(Assignment): Please restate the entire listing verbatim.

(Records for the exercise):
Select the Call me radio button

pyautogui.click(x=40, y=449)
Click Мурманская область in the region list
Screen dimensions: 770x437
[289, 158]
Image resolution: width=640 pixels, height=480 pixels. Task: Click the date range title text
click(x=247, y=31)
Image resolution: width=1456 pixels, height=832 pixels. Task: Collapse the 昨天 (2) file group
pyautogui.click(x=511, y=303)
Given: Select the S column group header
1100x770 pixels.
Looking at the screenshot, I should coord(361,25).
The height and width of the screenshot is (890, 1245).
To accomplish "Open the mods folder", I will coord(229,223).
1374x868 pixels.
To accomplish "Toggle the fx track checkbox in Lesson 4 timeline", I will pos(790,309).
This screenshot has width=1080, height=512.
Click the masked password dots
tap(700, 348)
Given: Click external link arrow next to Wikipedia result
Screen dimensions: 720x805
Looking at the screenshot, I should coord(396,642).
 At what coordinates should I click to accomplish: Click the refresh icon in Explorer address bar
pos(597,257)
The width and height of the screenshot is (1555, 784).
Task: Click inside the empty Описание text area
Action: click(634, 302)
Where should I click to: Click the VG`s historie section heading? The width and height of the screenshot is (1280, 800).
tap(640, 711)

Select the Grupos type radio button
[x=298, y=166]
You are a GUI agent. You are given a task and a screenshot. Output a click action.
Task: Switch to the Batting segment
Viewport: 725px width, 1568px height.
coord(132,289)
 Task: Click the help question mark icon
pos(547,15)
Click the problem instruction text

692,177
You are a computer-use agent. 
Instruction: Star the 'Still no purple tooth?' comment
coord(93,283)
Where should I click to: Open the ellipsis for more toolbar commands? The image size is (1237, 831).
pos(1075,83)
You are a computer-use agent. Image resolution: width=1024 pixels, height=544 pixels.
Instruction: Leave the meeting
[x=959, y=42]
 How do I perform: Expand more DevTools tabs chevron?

(Reply to the exercise):
Select the Call me radio button

pyautogui.click(x=40, y=449)
Click Мурманская область in the region list
Screen dimensions: 770x437
[289, 158]
Image resolution: width=640 pixels, height=480 pixels. Task: Click the date range title text
click(x=247, y=31)
Image resolution: width=1456 pixels, height=832 pixels. Task: Collapse the 昨天 (2) file group
pyautogui.click(x=511, y=303)
Given: Select the S column group header
1100x770 pixels.
Looking at the screenshot, I should coord(361,25).
The height and width of the screenshot is (890, 1245).
To accomplish "Open the mods folder", I will coord(229,223).
1374x868 pixels.
To accomplish "Toggle the fx track checkbox in Lesson 4 timeline", I will pos(790,309).
This screenshot has width=1080, height=512.
Click the masked password dots
tap(700, 348)
Given: Click external link arrow next to Wikipedia result
Screen dimensions: 720x805
Looking at the screenshot, I should coord(396,642).
 At what coordinates should I click to accomplish: Click the refresh icon in Explorer address bar
pos(597,257)
The width and height of the screenshot is (1555, 784).
Task: Click inside the empty Описание text area
Action: click(634, 302)
Where should I click to: Click the VG`s historie section heading? The width and height of the screenshot is (1280, 800).
tap(640, 711)

Select the Grupos type radio button
[x=298, y=166]
You are a GUI agent. You are given a task and a screenshot. Output a click action.
Task: Switch to the Batting segment
Viewport: 725px width, 1568px height.
coord(132,289)
 Task: Click the help question mark icon
pos(547,15)
Click the problem instruction text

692,177
You are a computer-use agent. 
Instruction: Star the 'Still no purple tooth?' comment
coord(93,283)
Where should I click to: Open the ellipsis for more toolbar commands? The image size is (1237, 831).
pos(1075,83)
You are a computer-use agent. Image resolution: width=1024 pixels, height=544 pixels.
Instruction: Leave the meeting
[x=959, y=42]
 How do I perform: Expand more DevTools tabs chevron?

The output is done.